• **TO DO**:
Reproduce verbatim the records from their beginning through the line containing "Looking at the image, I should click on (46, 841).", inclusive.
**** DATASET EXCERPTS
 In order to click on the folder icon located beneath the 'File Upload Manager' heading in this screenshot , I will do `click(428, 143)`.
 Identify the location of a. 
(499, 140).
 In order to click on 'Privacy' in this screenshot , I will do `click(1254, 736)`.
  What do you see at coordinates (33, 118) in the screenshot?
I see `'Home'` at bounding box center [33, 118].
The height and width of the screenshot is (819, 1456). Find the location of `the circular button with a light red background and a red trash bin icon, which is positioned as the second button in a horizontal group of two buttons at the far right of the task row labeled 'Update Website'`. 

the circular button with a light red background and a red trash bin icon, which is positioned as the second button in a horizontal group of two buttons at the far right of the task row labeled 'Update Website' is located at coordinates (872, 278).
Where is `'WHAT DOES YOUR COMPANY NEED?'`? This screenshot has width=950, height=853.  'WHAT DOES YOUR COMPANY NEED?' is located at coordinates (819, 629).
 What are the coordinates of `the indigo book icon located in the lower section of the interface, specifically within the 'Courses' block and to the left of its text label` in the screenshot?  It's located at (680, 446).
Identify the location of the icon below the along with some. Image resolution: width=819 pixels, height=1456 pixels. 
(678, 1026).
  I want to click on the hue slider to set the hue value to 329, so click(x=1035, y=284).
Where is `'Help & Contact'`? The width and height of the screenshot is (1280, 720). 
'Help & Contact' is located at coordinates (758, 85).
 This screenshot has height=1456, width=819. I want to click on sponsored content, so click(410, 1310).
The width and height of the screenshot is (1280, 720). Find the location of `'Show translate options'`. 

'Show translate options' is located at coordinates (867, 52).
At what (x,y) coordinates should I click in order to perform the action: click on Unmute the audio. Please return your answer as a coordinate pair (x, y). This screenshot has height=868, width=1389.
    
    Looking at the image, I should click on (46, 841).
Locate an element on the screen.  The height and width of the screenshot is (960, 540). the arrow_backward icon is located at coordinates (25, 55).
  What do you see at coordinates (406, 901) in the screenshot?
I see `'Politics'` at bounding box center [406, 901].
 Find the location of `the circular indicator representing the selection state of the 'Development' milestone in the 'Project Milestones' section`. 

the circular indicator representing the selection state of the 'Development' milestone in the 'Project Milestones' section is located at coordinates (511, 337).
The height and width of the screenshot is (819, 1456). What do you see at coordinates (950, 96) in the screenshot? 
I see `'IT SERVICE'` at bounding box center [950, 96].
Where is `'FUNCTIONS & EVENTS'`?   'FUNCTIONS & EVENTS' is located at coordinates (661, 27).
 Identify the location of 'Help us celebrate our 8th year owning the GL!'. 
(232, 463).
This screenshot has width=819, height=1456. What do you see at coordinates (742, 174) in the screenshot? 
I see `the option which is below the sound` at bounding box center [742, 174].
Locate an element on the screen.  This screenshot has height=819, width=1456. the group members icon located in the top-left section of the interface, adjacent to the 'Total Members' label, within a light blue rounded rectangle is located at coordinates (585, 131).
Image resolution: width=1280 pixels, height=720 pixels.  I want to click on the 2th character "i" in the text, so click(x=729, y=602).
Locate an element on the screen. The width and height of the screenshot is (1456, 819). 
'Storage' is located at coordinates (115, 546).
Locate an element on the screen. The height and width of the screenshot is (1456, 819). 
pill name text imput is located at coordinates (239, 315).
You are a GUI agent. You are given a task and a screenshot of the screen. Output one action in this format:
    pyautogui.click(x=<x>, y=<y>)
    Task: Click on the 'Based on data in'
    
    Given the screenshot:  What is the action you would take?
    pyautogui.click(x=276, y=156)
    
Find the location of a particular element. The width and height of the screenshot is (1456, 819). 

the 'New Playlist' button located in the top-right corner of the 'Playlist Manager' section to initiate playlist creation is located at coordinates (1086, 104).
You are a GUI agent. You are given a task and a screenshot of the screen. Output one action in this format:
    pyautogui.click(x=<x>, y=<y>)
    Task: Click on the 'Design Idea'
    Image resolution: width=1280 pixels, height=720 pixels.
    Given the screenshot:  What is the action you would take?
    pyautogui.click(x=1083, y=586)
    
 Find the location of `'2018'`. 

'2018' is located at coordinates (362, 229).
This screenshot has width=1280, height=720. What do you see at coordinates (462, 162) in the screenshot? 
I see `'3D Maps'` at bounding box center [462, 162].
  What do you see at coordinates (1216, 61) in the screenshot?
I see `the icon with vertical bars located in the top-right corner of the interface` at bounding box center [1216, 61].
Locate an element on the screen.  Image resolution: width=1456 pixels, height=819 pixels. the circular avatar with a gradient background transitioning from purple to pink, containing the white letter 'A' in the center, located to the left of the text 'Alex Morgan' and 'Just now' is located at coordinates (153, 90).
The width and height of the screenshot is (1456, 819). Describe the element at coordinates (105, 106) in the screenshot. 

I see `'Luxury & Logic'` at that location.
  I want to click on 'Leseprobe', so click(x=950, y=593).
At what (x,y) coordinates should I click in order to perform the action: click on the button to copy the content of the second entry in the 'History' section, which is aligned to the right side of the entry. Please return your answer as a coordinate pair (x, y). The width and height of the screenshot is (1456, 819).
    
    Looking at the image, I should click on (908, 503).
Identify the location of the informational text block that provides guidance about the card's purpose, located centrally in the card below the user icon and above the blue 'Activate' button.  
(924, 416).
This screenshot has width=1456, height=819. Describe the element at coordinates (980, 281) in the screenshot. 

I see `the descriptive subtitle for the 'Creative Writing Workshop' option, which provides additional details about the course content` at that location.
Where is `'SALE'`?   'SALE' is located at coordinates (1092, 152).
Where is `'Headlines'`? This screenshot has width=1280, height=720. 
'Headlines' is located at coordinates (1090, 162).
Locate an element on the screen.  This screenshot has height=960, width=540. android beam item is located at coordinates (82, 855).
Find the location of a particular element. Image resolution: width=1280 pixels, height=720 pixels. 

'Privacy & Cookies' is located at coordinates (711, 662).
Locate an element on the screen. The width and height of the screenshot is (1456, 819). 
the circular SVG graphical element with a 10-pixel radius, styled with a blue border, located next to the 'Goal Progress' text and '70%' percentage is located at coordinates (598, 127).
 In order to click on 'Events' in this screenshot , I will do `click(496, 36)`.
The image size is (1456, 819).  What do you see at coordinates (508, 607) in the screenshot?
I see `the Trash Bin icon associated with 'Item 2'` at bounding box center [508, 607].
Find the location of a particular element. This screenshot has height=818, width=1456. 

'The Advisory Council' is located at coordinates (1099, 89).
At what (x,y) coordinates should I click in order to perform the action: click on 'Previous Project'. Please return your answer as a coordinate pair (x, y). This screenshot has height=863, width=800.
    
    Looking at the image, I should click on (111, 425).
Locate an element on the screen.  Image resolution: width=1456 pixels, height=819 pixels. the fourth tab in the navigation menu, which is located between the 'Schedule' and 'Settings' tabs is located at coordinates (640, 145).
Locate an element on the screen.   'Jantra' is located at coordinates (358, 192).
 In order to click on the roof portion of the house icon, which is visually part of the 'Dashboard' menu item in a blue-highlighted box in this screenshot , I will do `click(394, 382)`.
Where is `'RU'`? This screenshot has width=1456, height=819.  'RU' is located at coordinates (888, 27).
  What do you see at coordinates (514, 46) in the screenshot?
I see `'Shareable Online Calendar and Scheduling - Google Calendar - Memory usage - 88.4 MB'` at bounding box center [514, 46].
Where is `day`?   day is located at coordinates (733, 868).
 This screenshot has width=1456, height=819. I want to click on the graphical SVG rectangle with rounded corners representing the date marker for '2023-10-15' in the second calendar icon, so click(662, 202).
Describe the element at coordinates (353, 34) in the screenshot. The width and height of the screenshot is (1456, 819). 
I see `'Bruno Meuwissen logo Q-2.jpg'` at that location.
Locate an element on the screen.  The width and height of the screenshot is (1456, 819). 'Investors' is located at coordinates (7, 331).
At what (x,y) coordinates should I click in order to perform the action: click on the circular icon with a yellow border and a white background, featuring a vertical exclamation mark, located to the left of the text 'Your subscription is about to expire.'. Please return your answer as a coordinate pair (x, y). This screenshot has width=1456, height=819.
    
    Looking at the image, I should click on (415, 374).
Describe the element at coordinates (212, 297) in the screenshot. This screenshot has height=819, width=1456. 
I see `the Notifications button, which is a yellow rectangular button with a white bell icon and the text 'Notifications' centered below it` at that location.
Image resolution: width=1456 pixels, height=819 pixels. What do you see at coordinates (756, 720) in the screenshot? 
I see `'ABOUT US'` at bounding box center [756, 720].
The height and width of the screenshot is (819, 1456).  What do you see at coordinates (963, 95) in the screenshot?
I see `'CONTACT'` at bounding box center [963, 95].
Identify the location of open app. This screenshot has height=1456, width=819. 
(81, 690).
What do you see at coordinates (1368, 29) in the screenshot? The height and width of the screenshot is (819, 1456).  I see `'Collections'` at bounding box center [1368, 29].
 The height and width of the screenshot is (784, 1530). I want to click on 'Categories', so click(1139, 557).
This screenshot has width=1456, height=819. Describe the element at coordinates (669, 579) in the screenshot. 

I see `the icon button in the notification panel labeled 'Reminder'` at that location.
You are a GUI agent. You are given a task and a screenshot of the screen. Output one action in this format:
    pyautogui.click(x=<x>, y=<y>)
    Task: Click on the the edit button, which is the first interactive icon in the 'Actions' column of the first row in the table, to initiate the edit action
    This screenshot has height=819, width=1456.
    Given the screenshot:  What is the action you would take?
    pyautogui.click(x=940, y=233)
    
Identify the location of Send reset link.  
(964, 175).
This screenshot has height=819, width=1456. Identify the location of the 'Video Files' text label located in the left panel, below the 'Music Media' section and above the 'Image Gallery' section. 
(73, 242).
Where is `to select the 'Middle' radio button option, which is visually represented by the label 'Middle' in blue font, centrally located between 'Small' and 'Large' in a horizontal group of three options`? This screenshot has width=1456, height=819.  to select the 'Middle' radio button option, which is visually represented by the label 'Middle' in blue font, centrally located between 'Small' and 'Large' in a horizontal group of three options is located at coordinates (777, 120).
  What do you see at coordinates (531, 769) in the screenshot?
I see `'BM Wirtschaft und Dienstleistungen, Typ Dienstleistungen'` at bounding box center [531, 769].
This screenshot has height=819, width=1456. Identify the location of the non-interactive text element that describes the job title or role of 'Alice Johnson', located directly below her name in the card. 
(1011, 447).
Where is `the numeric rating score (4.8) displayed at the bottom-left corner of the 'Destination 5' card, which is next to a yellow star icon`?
********
• **RESPONSE TO THIS EXERCISE**:
 In order to click on the folder icon located beneath the 'File Upload Manager' heading in this screenshot , I will do `click(428, 143)`.
 Identify the location of a. 
(499, 140).
 In order to click on 'Privacy' in this screenshot , I will do `click(1254, 736)`.
  What do you see at coordinates (33, 118) in the screenshot?
I see `'Home'` at bounding box center [33, 118].
The height and width of the screenshot is (819, 1456). Find the location of `the circular button with a light red background and a red trash bin icon, which is positioned as the second button in a horizontal group of two buttons at the far right of the task row labeled 'Update Website'`. 

the circular button with a light red background and a red trash bin icon, which is positioned as the second button in a horizontal group of two buttons at the far right of the task row labeled 'Update Website' is located at coordinates (872, 278).
Where is `'WHAT DOES YOUR COMPANY NEED?'`? This screenshot has width=950, height=853.  'WHAT DOES YOUR COMPANY NEED?' is located at coordinates (819, 629).
 What are the coordinates of `the indigo book icon located in the lower section of the interface, specifically within the 'Courses' block and to the left of its text label` in the screenshot?  It's located at (680, 446).
Identify the location of the icon below the along with some. Image resolution: width=819 pixels, height=1456 pixels. 
(678, 1026).
  I want to click on the hue slider to set the hue value to 329, so click(x=1035, y=284).
Where is `'Help & Contact'`? The width and height of the screenshot is (1280, 720). 
'Help & Contact' is located at coordinates (758, 85).
 This screenshot has height=1456, width=819. I want to click on sponsored content, so click(410, 1310).
The width and height of the screenshot is (1280, 720). Find the location of `'Show translate options'`. 

'Show translate options' is located at coordinates (867, 52).
At what (x,y) coordinates should I click in order to perform the action: click on Unmute the audio. Please return your answer as a coordinate pair (x, y). This screenshot has height=868, width=1389.
    
    Looking at the image, I should click on (46, 841).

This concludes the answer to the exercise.